Quando me estava a vestir, naquele quarto de Hotel da cidade de L., via o Mamute adormecido sem distinguir os traços da sua cara. Psique, pensei. Saí do quarto com ele adormecido, sem me lavar. Por nenhum motivo romântico. Quando leio essas mulheres que ainda o sentem dentro delas, inundadas de prazer, sei que escrevem um guião masculino. Eu simplesmente prefiro lavar-me em casa. Ou no meu quarto, naquele caso. Não olhei a face do Mamute adormecido. Apesar de ser quase dia, de haver alguma luz no quarto, de o poder surpreender no sono. Estava contente comigo. Tinha-me saído bem daquela noite americana. Não me via como Esquilo nem como Castor, afinal uma virago essa Castor. Tinha dormido, toda a noite, com um homem amável, que não se apressara, se esforçara por me dar, porque não hei-de escrever esta palavra antiga?, volúpia.

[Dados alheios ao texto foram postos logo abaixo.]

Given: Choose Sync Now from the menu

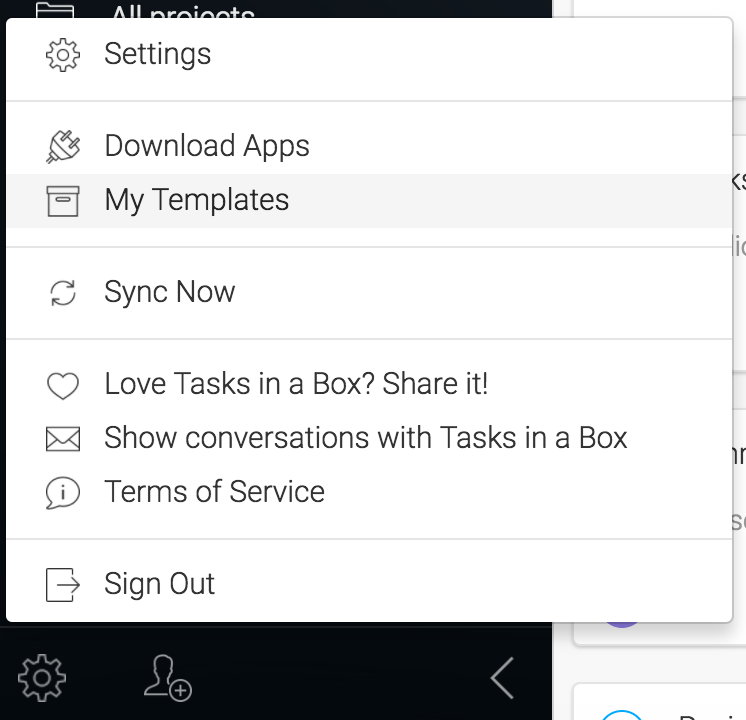Looking at the screenshot, I should pos(170,292).
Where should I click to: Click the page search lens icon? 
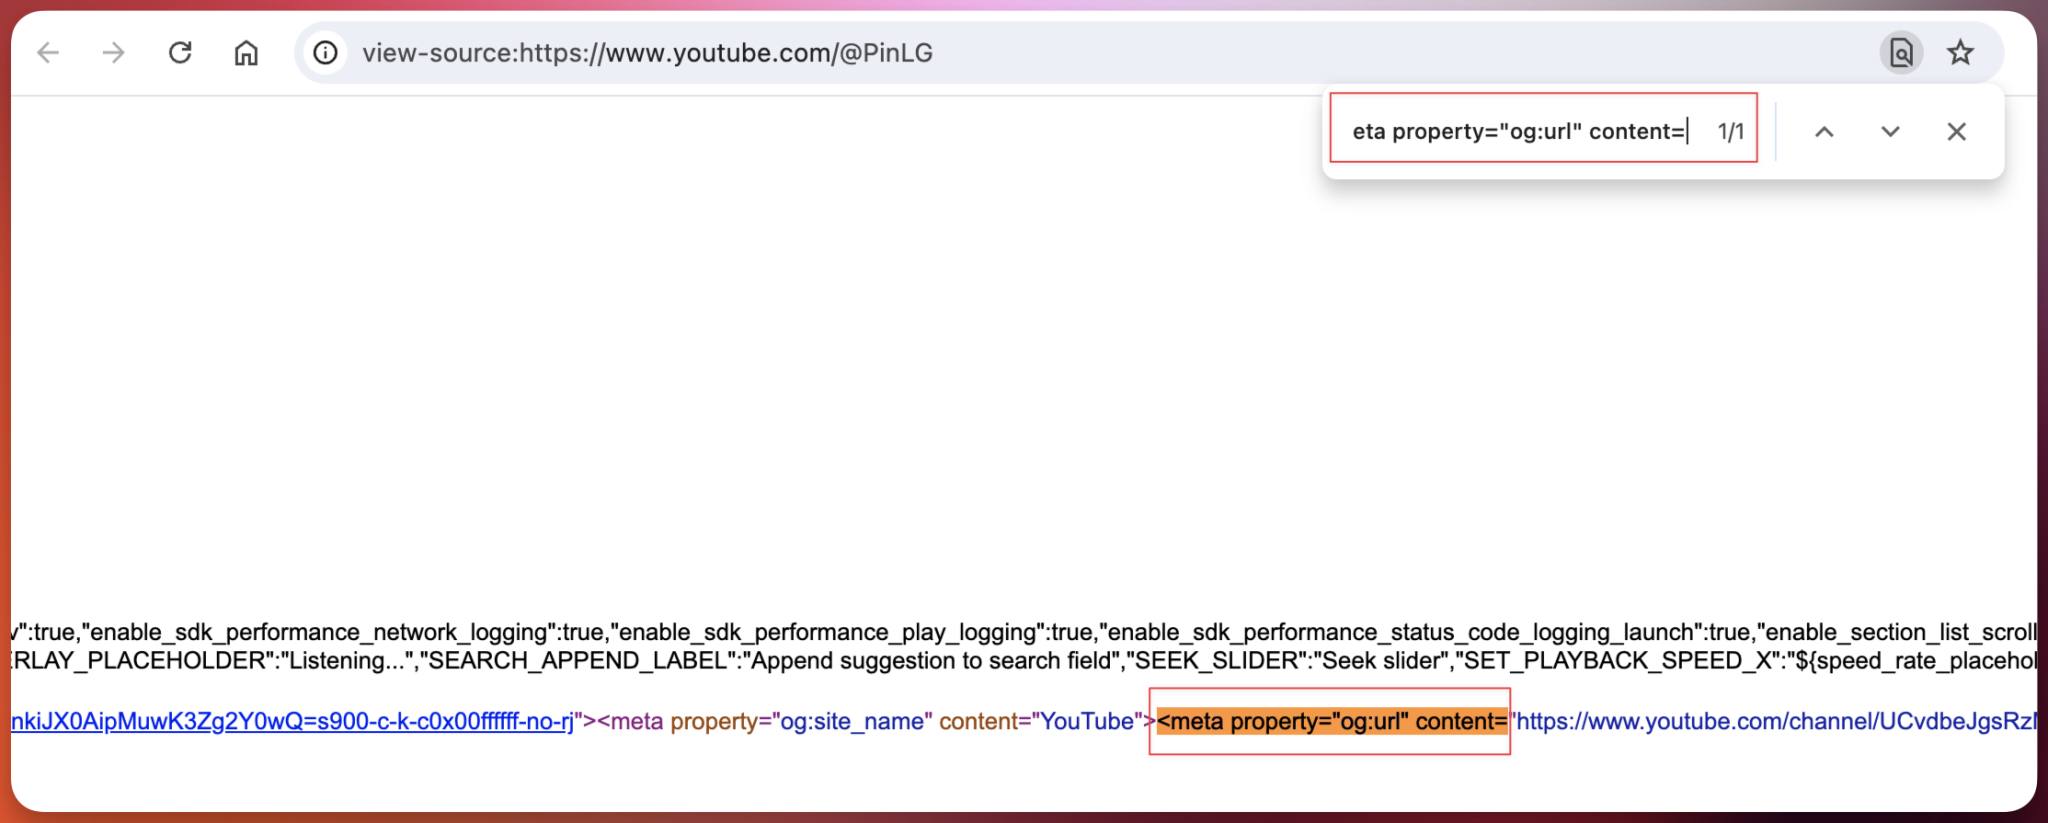point(1900,53)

Atravessava-me um pensamento. Intermitente. Como uma música discreta, hesitante. Que ganhava coragem. Tocava na minha cabeça quando entrei no meu quarto, no chuveiro, ao vestir-me e no pequeno almoço em que escrevi parte destas notas. Talvez o Mamute seja o homem que me vai carregar. Não o ter olhado, não me ter logo lavado dele, vai permitir que a volúpia permaneça.Afinal aproveitava-se alguma coisa do guião. A cara dele será para sempre as caras dos rapazes com quem dormi, ou não dormi mas desejei. E um dia as caras fundir-se-ão na cara real do Mamute e poderei fitá-lo sem medo de me afastar desta calma.

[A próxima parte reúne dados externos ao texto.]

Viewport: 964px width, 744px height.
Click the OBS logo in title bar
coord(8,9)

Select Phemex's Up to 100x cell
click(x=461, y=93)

A avó Aurora dizia : Antes um burro que me carregue que um cavalo que me derrube. E apesar do desmentido risonho da minha mãe eu imaginava que ela tivera, em nova, um grande desgosto de amor e se tinha afeiçoado ao meu avô, plácido, complacente para com a ditadura, gerindo a empresa da família com solidez desprovida de brilho. Agora era a minha vez. Ainda tinha na memória dos sms a resposta do meu namorado. A resposta certa. Pode-se perder mesmo tendo dado a resposta certa. Ele tinha respondido à mulher que eu era muito tempo antes. A madeleine desfazia-se-me na língua e sabia que a segunda metade da vida estava a acabar.